The idiosyncratic "leadership" provided by Donald Trump – with his self-serving doubting of scientific evidence, refusal to listen to advice, and preoccupation with getting himself re-elected – is hardly the best measure of a democracy's ability to meet a crisis.
Yes, there is no doubt that the mess, confusion and uncertainty of the American response will damage the standing of the US in the eyes of the world.
But Trump is so much an outlier that his example hardly provides a fair test of a democracy's capacity for decisive and effective action.
A better and more representative example of a democracy at work must be found – so let me suggest here a candidate that will come as no surprise to most readers – our own New Zealand.
This small country in the South Seas has performed at least as well as any other, irrespective of the form of government we have.
These are early days yet, but the initial evidence suggests that New Zealand has enjoyed more success than most other countries in stopping the outbreak in its tracks – and that, despite having to contend with a high rate of cross-border travel as thousands of New Zealanders – the world's greatest travellers – have returned home from virus-infected countries around the world.
The necessary lockdown arrangements, the border controls, the quarantines, have all been put in place and, with few exceptions, complied with – and all with the co-operation and endorsement of the New Zealand people.

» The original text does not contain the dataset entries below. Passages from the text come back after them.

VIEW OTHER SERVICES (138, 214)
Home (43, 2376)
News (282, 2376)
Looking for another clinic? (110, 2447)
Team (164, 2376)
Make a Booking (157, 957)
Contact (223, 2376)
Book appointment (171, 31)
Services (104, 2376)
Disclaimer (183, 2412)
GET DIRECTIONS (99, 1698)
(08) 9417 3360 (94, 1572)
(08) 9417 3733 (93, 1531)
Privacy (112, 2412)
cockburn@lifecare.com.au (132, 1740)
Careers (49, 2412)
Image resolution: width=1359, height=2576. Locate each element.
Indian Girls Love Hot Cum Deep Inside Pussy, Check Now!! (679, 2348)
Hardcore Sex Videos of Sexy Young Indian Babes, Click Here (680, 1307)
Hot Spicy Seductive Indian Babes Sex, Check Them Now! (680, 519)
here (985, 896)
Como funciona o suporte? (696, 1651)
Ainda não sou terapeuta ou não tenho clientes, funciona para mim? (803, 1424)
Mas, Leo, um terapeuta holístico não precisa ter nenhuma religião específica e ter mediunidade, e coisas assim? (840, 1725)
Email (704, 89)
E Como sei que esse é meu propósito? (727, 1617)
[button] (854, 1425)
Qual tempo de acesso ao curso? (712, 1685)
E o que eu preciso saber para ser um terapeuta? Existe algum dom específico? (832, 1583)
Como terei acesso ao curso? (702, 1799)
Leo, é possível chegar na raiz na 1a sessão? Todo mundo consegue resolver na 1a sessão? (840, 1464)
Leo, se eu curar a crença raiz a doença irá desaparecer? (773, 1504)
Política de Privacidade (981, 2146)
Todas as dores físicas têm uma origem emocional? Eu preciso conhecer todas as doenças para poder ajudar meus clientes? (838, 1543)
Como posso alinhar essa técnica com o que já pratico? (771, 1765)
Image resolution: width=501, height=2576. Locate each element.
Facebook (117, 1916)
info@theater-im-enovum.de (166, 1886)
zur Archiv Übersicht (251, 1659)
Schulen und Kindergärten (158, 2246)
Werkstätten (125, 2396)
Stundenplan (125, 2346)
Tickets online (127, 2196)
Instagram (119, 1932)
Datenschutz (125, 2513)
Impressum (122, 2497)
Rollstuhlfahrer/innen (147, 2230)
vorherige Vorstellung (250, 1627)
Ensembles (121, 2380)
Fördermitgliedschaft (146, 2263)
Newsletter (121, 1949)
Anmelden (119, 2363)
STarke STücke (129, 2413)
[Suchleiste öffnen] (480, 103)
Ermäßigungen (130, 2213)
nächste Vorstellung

Our Prime Minister, with her Ministers and senior officials, speaks directly to the New Zealand public every day on television and every afternoon to individual citizens who engage her in person on Facebook.
The lockdown, with all its restrictions on freedom of movement and interruption of normal business activity, is supported voluntarily by almost everyone.
Parliament continues to sit in a truncated form and the Opposition participates in an all-party committee whose function it is to hold the government to account.
When the dust settles, is this not the model that should earn the plaudits?